Georgetown University’s Newspaper of Record since 1920

The Hoya

Georgetown University’s Newspaper of Record since 1920

The Hoya

Linguistics Prof Analyzes Perception of Time

Daniel Casasanto, a professor of cognitive psychology at the New School for Social Research, explained differences in the way people express time through hand gestures across cultures Friday.

Casasanto, whose presentation was part of a speaker series sponsored by the Linguistics Department, focuses his research on metaphors people use to compare space and time through gesture and language.

He has found that although both native English and Arabic speakers use the time-space metaphor, they use it in different ways.

“We talk about time all the time. In fact, the word ‘time’ is the most commonly used noun in the English language,” Casasanto said. “The way we study people’s conception of time is to look at spatial gestures.

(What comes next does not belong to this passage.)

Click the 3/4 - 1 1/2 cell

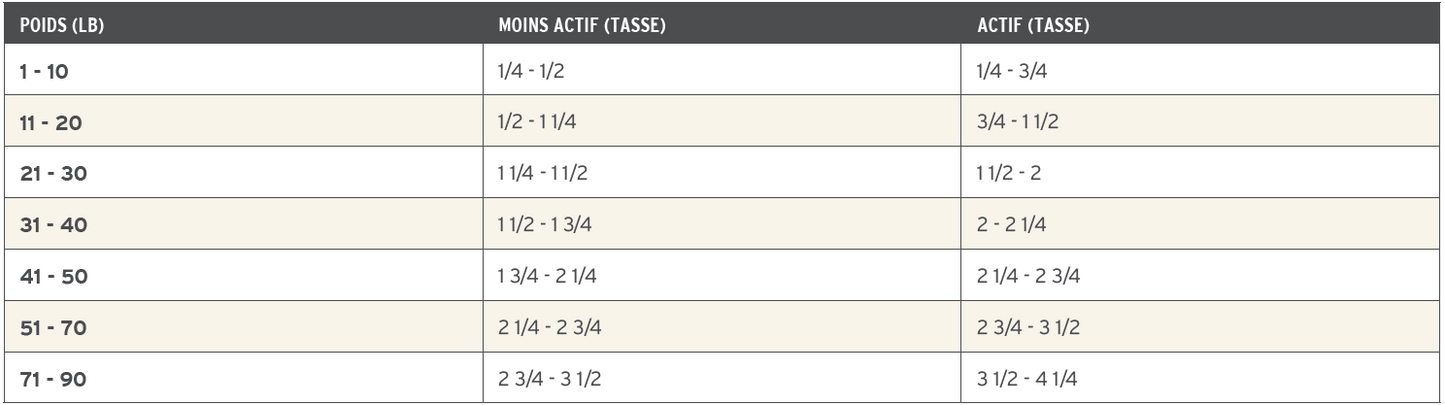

Casasanto observed that English and Spanish speakers tended to gesture with their right hands to describe future events, while Arab speakers used their left hands.

He said the difference could be attributed to the differing direction of written Arabic and Spanish.

“Simply reading and writing forces you to travel through space and through time, one direction or the other,” Casasanto said.

However, the correlation of the direction of time being described and the direction of the gesture does not necessarily translate into a causal relationship.

In the third portion of his research, Casasanto examined how the mindsets of people’s native cultures affected how they gestured. He found that cultures and individuals’ perceptions of the future and past depended on focus
“Focusing on the past — situationally or habitually — can make people more likely to think past-ahead or future-behind,” Casasanto said. “It raises the question, how many more cultures out there think about time backwards, and we don’t know it, because they don’t talk about it that way?”

According to Casasanto, recent events might be described on a vertical axis while those far in the past would be described laterally.

Colleen Diamond, a first-year doctoral candidate studying theoretical linguistics, appreciated the inter-disciplinary nature of the Linguistics Department speaker series.

“It’s really interesting that they bring people from so many different disciplines,” Diamond said. “It keeps you updated on all the current research that’s going on.”

Ava Irani (GRD ’14) expected the connection between gestures and verbal descriptions to be similar across all cultures.

“A lot of it was cultural, that took me by surprise,” she said.